Based on the paper of J.C. Henderson, N. Venkatraman (1993)

by

Philipp Maderthaner

A. Summary

Henderson and Venkatraman proposed a model for business - IT alignment; it was intended to support the integration of information technology (IT) into business strategy by advocating alignment between and within four domains (see figure 1). The inter-domain alignment is pursued along two dimensions: strategic fit (between the external and internal domain) and functional integration (between the business domain and the IT domain). The objective of this model was to provide a way to align information technology with business objectives in order to realise value from IT investments. The authors argued that the potential strategic impact of information technology requires both an understanding of the critical components of IT strategy and its role in supporting and shaping business strategy decisions and a process of continuous adaptation and change. Hence, they presented a model that defines the range of strategic choices facing managers.

Figure 1 Strategic Alignment Model

Two main imperatives for managers are pointed out by Venkatraman and Henderson: First, similar to business strategy, IT strategy has to consider both internal as well as external aspects. Second, both internal/external alignment as well as functional integration must be taken into account. Only one of them is not sufficient.

Overview about the four dominant alignment perspectives:

1. Strategy execution

This strategy assumes that an articulated business strategy is the driver of both organizational design choices and the design of IT infrastructure. The alignment is said to be the most common and widely understood perspective, as it corresponds to the classic, hierarchical view of strategic management.

Driver: Business Strategy

Role of Top Management: Strategy Formulator

Role of IT Management: Strategy Implementer

Performance Criteria: Cost/Service Center

2. Technology transformation

This alignment involves the assessment of implementing the chosen business strategy through appropriate IT strategy and the articulation of the required IT infrastructure and processes.
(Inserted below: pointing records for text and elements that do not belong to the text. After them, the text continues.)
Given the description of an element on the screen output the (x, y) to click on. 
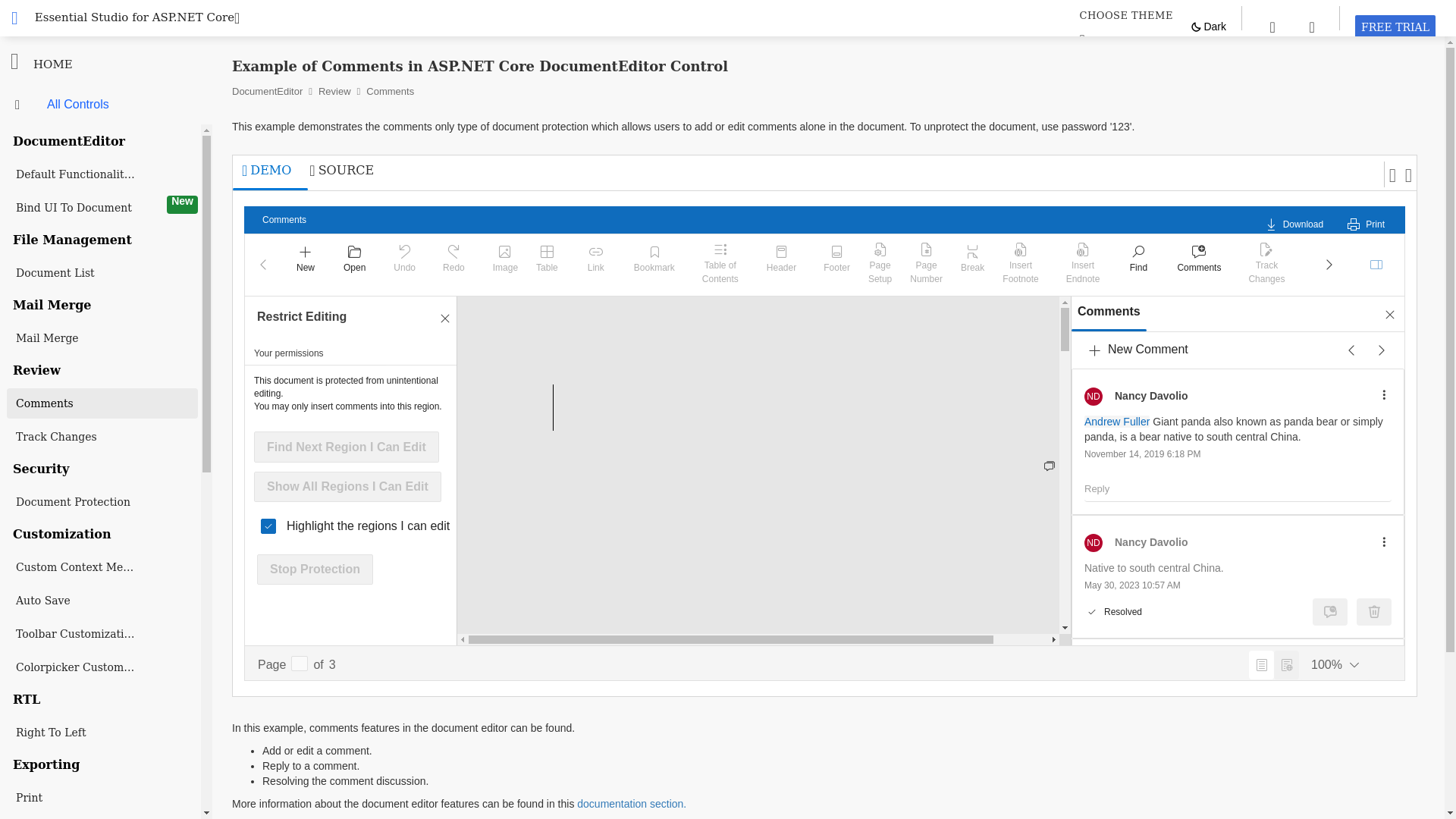
Toggle sample search (1272, 26)
FREE TRIAL (1395, 27)
Print (1366, 219)
Document Name. Click or tap to rename this document. (283, 219)
Download (1294, 219)
Change theme of sample browser (1125, 15)
Comments (1395, 27)
Find Next Region I Can Edit (1198, 264)
Bookmark (346, 446)
Download this document. (653, 264)
Given the description of an element on the screen output the (x, y) to click on. 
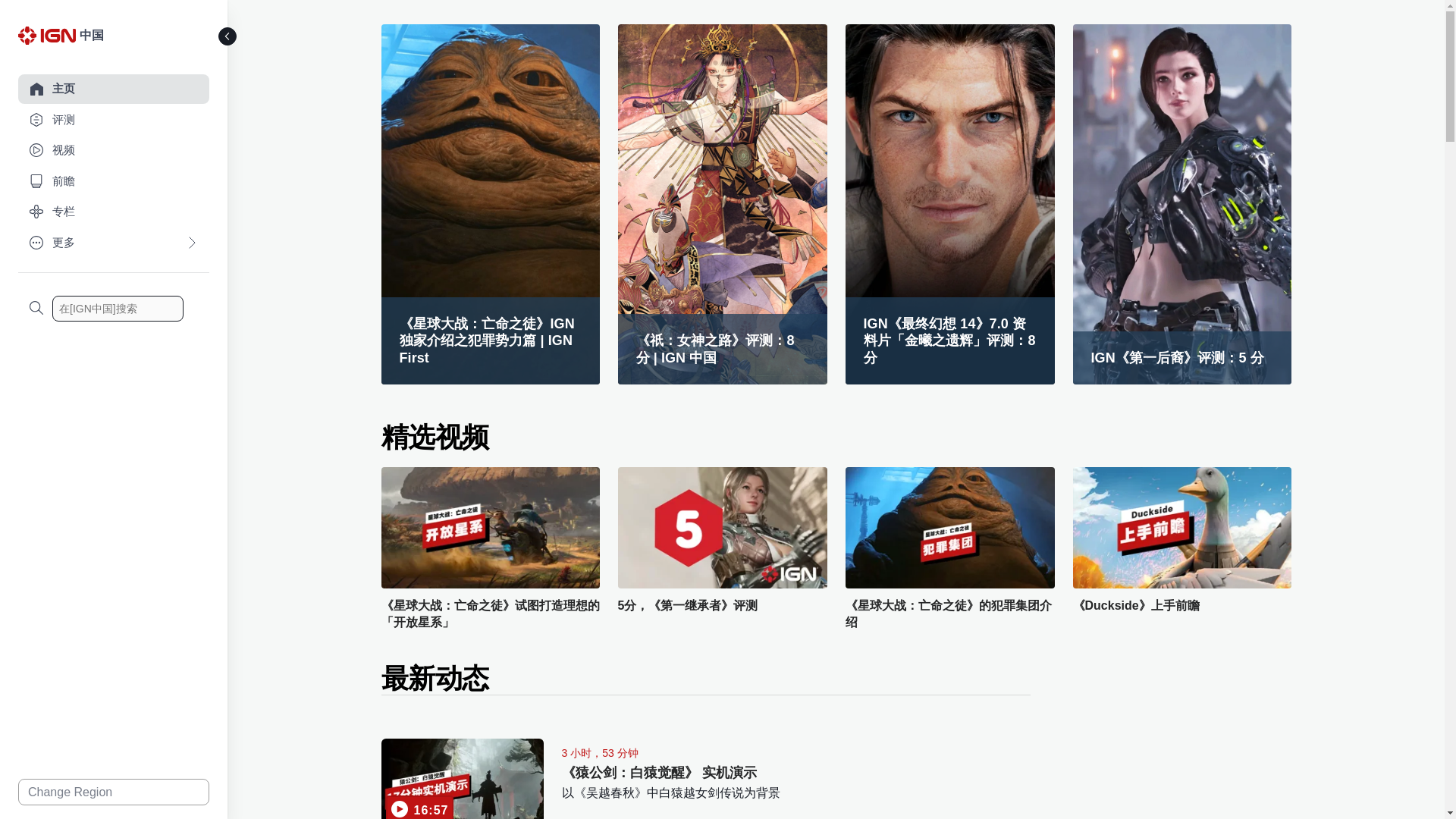
IGN Logo (48, 39)
Toggle Sidebar (226, 36)
IGN Logo (46, 34)
Given the description of an element on the screen output the (x, y) to click on. 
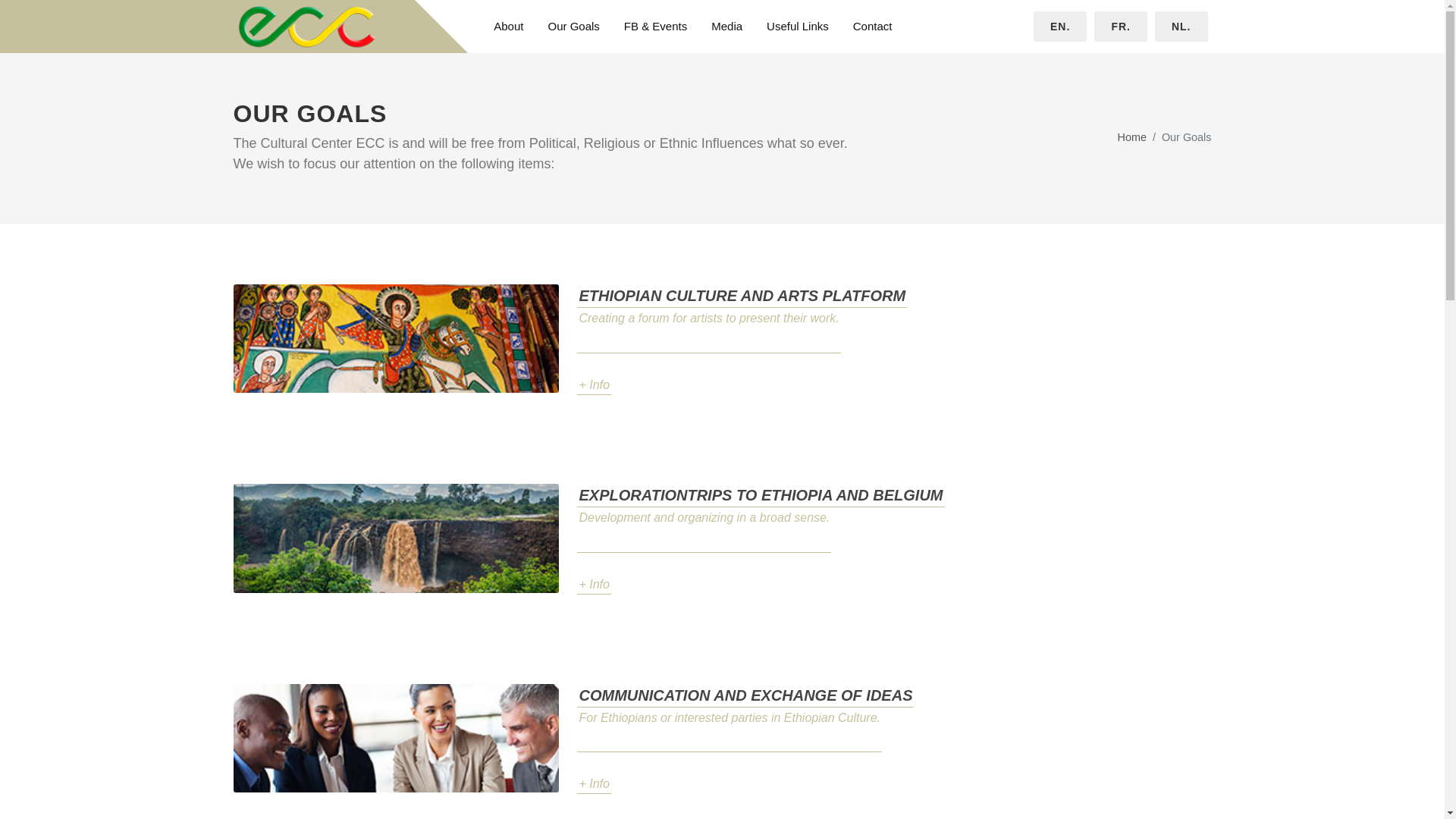
About (507, 26)
FR. (1120, 26)
Creating a forum for artists to present their work. (708, 329)
ETHIOPIAN CULTURE AND ARTS PLATFORM (741, 295)
Contact (872, 26)
EXPLORATIONTRIPS TO ETHIOPIA AND BELGIUM (759, 495)
EN. (1059, 26)
Our Goals (572, 26)
Development and organizing in a broad sense. (703, 529)
Home (1132, 137)
Media (727, 26)
COMMUNICATION AND EXCHANGE OF IDEAS (745, 695)
NL. (1181, 26)
Useful Links (797, 26)
For Ethiopians or interested parties in Ethiopian Culture. (729, 729)
Given the description of an element on the screen output the (x, y) to click on. 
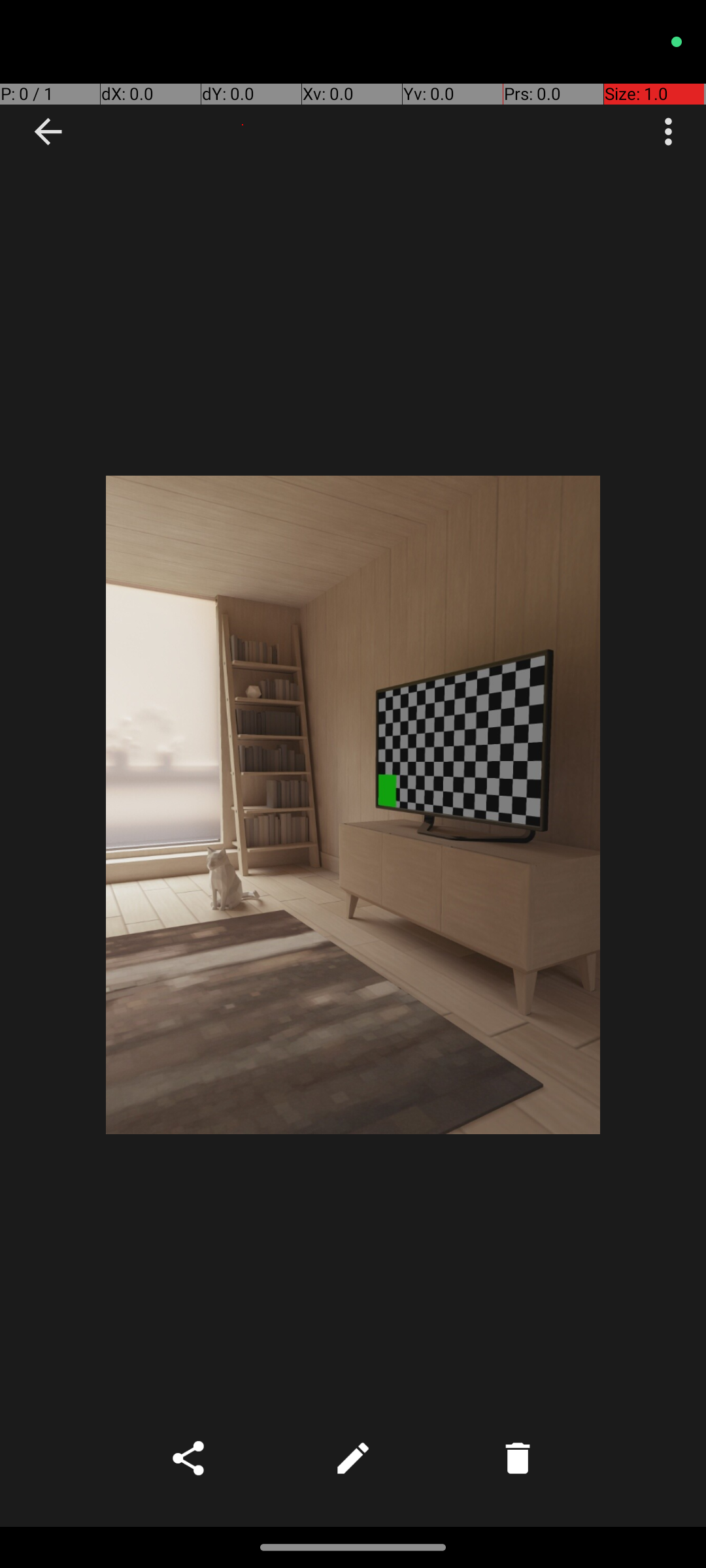
Photo taken on Oct 15, 2023 15:34:17 Element type: android.widget.ImageView (352, 804)
Given the description of an element on the screen output the (x, y) to click on. 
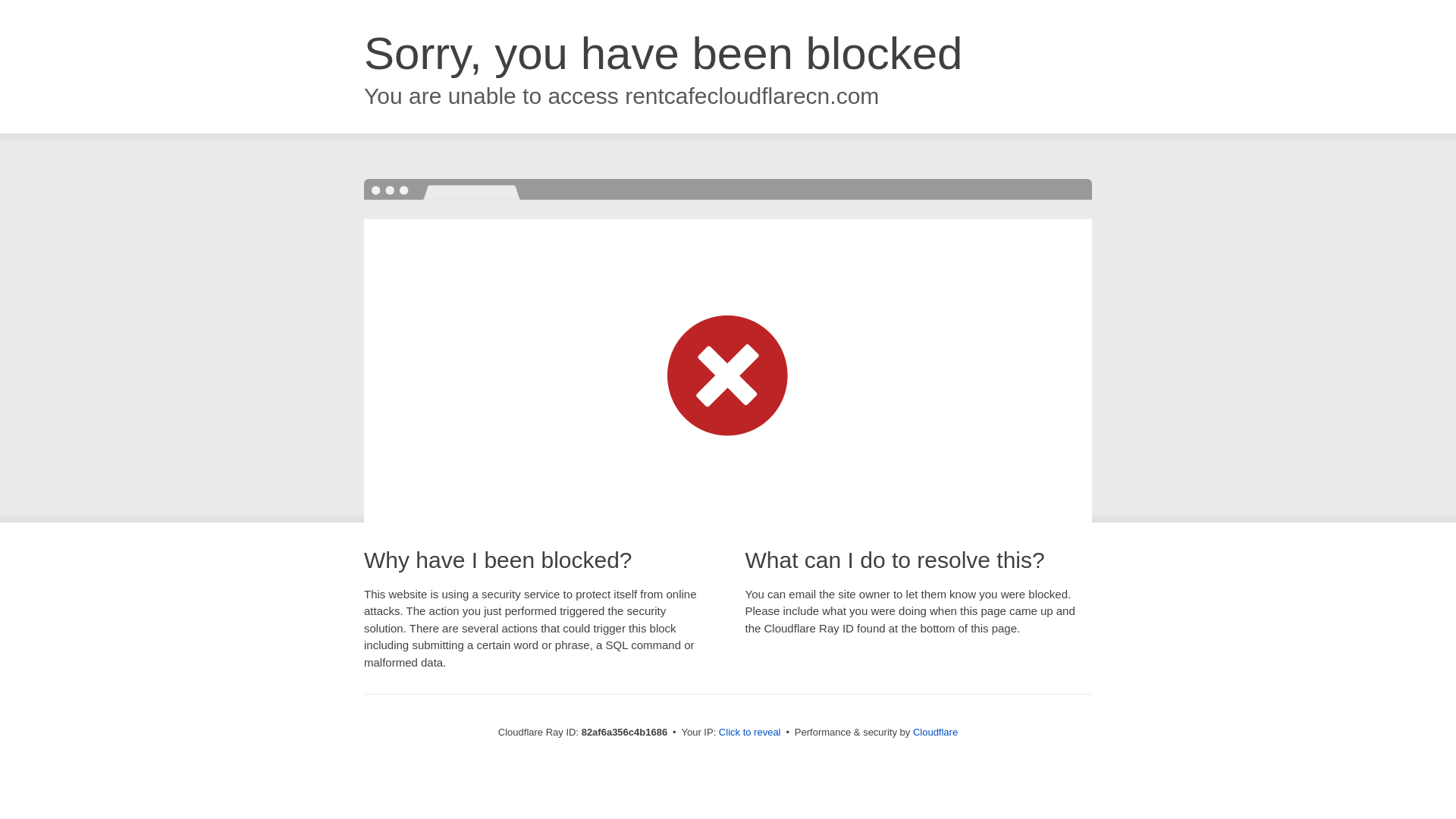
Cloudflare Element type: text (935, 731)
Click to reveal Element type: text (749, 732)
Given the description of an element on the screen output the (x, y) to click on. 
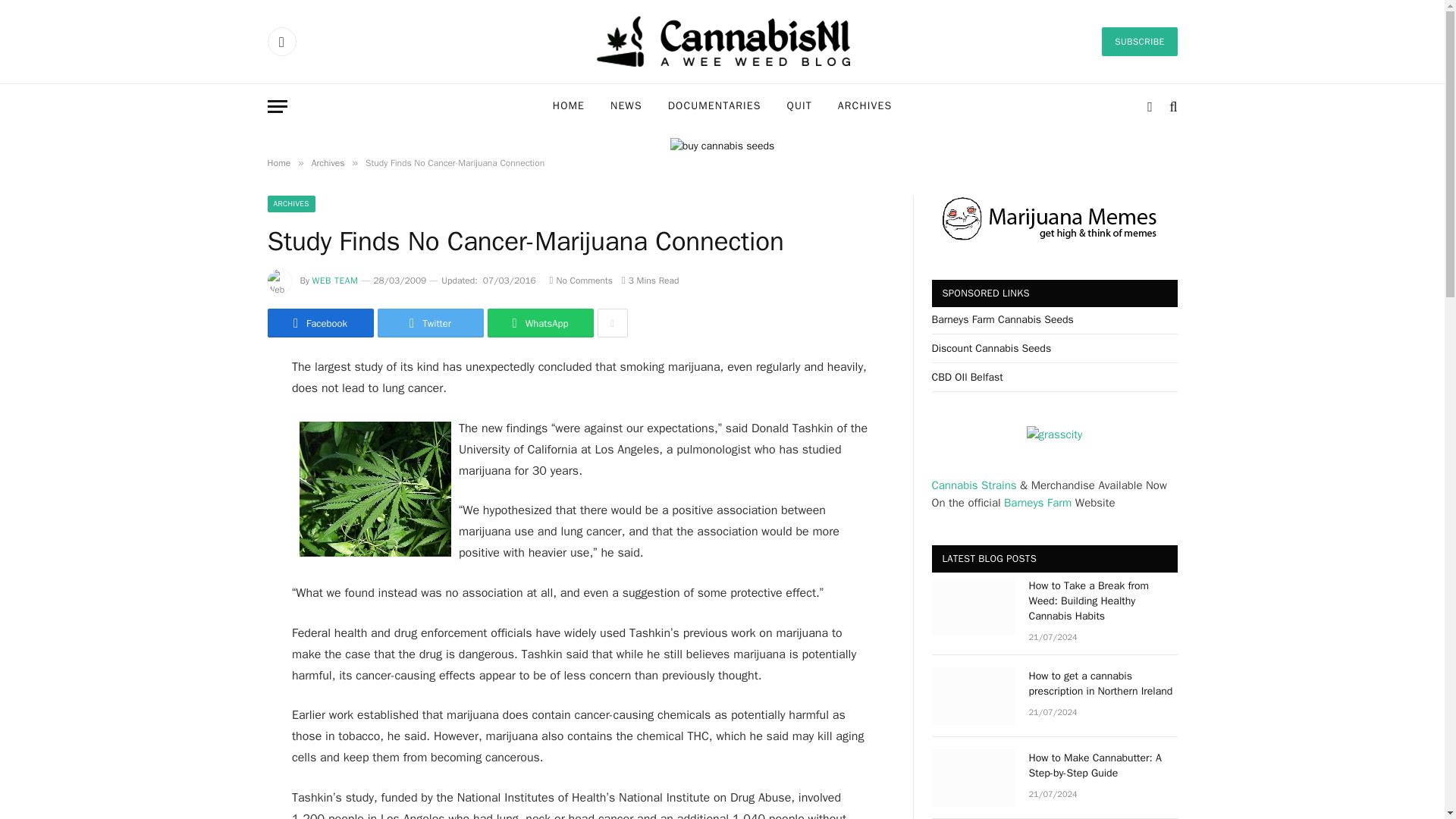
NEWS (625, 106)
WhatsApp (539, 322)
DOCUMENTARIES (714, 106)
Show More Social Sharing (611, 322)
Twitter (430, 322)
HOME (568, 106)
Home (277, 162)
RSS (280, 41)
Archives (328, 162)
Share on WhatsApp (539, 322)
SUBSCRIBE (1139, 41)
ARCHIVES (290, 203)
Switch to Dark Design - easier on eyes. (1149, 106)
Share on Facebook (319, 322)
ARCHIVES (864, 106)
Given the description of an element on the screen output the (x, y) to click on. 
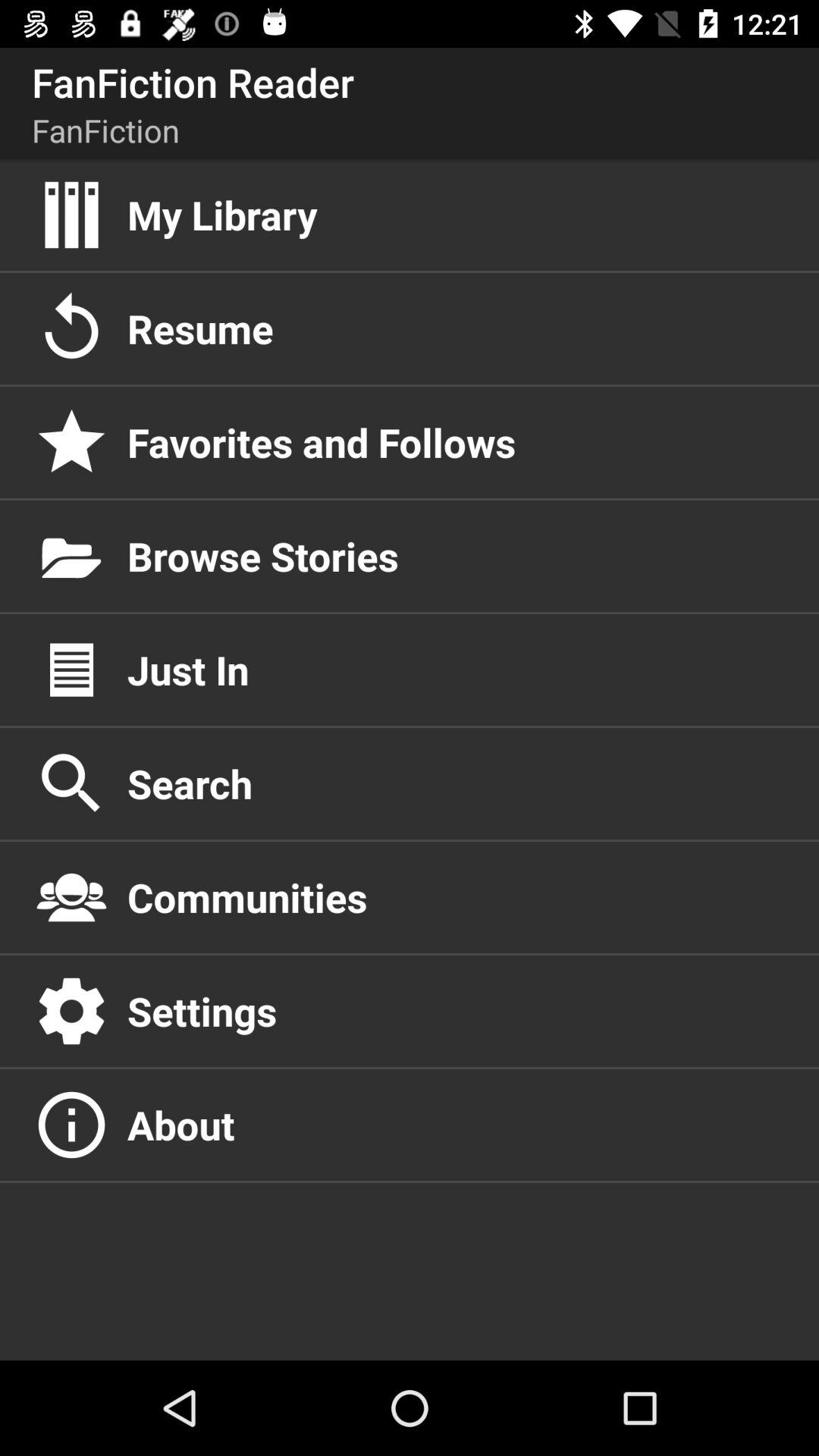
select my library (457, 214)
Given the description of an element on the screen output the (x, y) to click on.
This strategy is not constrained by the current organization design, but instead seeks to identify the best possible IT competencies through appropriate positioning in IT marketplaces.

Driver: Business Strategy

Role of Top Management: Technology Visionary

Role of IT Management: Technology Architect

Performance Criteria: Technology Leadership

3. Competitive Potential

This perspective is concerned with the exploitation of emerging IT capabilities to impact new products and services (business scope), influence the key attributes of strategy (distinctive competencies) and develop new forms of relationships (business governance).

Driver: IT Strategy

Role of Top Management: Business Visionary

Role of IT Management: Catalyst

Performance Criteria: Business Leadership

4. Service Level

The service level alignment perspective focuses - as the name shows - on how to build a world-class IT service organization. In this perspective the role of business strategy is indirect and is viewed as necessary to ensure the effective use of IT.

Driver: IT Strategy

Role of Top Management: Prioritizer

Role of IT Management: Executive Leadership

Performance Criteria: Customer Satisfaction

B. Questions

When one considers the fit between strategy and organizational structure, one talks about a fit between the external environment and internal factors. Why consider Venkatraman/Henderson IT both at the external and internal level, and not just as another internal factor like organizational structure?

Within the business domain Venkatraman/Henderson argue, that the fit between external positioning and internal arrangement is necessary for maximizing economic performance. This is not a very surprising statement if you are familiar with organizational design theories, where the so called "organizational fit" is one of the basic efficiency criteria for organizations. What Venkatraman/Henderson do, is adopting this logic to the IT domain, where this "fit" is - as they argue - equally relevant.

The motivation for the differentiation leads back to the change from IT's historical to its today's function and the associated assumptions about managerial thinking. In the historical view, IT has been more or less constrained to a support role being not really essential for business success. The consequence reflected in the opinions of executives, who implied IT to be a "cost of doing business". Since IT emerged as a critical enabler of business opportunities as well as a factor of comparative advantage it is imperative that firms also focus on the external perspective of IT strategy. So the role of IT changed - in contrast to the widespread feeling of executives, who have several problems with this new challenge. What the research of Venkatraman/Henderson showed is that managers are more often comfortable with their capability to understand positioning choices in the business marketplace than with their understanding of how to be strategically positioned in the IT marketplace.

Nevertheless IT strategy should be elevated from its traditional internal role to a more complex external issue of how well a firm is positioned in the fast changing IT marketplace. And - not to forget - managers should be able to follow this way.